命を護る感性

動物病院には、毎日いろんな動物たちがやってきます。もちろん健康管理のための来院もあるのですが、そのほとんどが病気やけがの治療が目的です。状態はさまざまで、生死にかかわるような重篤な状態で運び込まれてくる場合も少なくありません。      
 そんな命の危機に瀕したペットの中には、残念ながら手遅れだった場合も相当数あります。動物は急変するからです。朝の「ちょっとおかしい」が夕方には取 り返しのつかない状況になることは珍しいことではありません。ほんの少しの油断が、動物の生死の分かれ目なのだとしたら、飼主さんに必要なのはどんなこと なのでしょうか?

 「油断」が引き起こす事故に、「猫ふんじゃった」があります。歌のタイトルではなく、冬場に多発する事故の一つです。小さなハムスターや仔犬・猫など、 こたつやカーペットの中で寝ていることに気づかなくて、思いきり踏みつけてしまうのです。大抵は重症で、そのまま死に至ることもあります。お気の毒としか 言いようのない事故です。
 この事故の「犯人」は、かなりの確率で男性です。恋人やお父さんですね。なぜでしょうか?それはペットと過ごす時間が限られているがゆえに、当人の中で ペットの存在感が薄いのが原因です。お母さんは違います。自宅でペットと共に過ごす時間が長いため、常に自身の中に「ペットの存在」が備わっています。だ から例え同じ状況で踏んでしまったとしても、さっと足を挙げるなどして、完全に踏みつけるまでには至らない場合がほとんどです。「足の先まで」神経を張り 巡らせ、ペットに関心を持って生活しているからこそ、想定外の出来事にもとっさに判断ができるのでしょう。
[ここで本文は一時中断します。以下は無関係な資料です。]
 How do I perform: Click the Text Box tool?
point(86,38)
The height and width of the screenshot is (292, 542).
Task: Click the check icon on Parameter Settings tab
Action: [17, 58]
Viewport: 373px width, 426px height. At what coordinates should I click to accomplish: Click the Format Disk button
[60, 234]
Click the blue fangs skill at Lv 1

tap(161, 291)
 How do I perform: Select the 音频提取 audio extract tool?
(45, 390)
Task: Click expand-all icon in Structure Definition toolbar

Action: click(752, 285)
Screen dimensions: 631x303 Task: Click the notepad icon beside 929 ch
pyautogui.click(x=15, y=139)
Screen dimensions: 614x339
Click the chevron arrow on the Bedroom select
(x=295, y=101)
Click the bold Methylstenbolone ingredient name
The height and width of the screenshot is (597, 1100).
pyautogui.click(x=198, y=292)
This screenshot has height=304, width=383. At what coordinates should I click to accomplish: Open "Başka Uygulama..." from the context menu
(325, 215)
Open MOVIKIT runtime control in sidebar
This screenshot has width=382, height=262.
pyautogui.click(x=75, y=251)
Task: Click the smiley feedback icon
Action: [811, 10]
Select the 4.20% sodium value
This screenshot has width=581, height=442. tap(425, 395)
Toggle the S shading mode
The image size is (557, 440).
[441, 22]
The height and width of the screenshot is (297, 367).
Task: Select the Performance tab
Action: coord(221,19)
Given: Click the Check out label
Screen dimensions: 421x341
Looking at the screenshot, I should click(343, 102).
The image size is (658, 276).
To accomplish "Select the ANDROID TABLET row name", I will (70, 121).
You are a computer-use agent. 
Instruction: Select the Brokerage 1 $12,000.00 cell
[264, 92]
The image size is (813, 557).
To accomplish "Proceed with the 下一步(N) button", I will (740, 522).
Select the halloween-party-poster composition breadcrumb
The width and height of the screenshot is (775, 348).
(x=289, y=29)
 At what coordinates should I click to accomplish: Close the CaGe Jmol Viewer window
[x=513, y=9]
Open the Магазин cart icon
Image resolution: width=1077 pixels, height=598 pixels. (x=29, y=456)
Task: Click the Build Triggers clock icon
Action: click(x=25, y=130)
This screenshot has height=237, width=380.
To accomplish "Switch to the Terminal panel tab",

 これは感性の差によるものです。常にペットを身近な存在として考えているからこそ、こうした状況の先読みが可能になるのです。
例えば皆さんは毎日、飼育動物のお世話をしていますね。猫をゲージから出す時、周囲の状況確認をしていますか?ゲージから出した瞬間、そこに犬がいたら猫 は驚いて逃げていきます。犬から見てもそうです。犬舎から散歩に出された瞬間、目の前に猫がいたとしたら、その習性から飛びかかるのは当たり前のこと。 「急に飛びついたから」ではなく、緊急事態が発生しないような環境を私たちが作ってやらなければならないのです。

 こうした周囲への配慮は、常日頃から動物(相手)をよく観察しておかないと身に付かない感性です。特に動物はそうですね。動物特有の習性だけでなく、個体ごとの性質までをしっかりと把握しておかなければ、いざという時にその身を、命を守ってやることなどできないのです。
 映画・「ロッキー」の主人公は亀を飼っています。一日の出来事を亀に話しかけているワンシーンがありますが、これはロッキーが亀の存在を認めている証拠です。
 動物と共に生きるということは、その存在を常に意識しておかねばならないということです。これが動物に関わる全ての人に身につけてほしい感性です。動物だけでなく人や物・・その総ての存在に配慮する毎日だけが、命を護る感性を磨き高める唯一の方法です。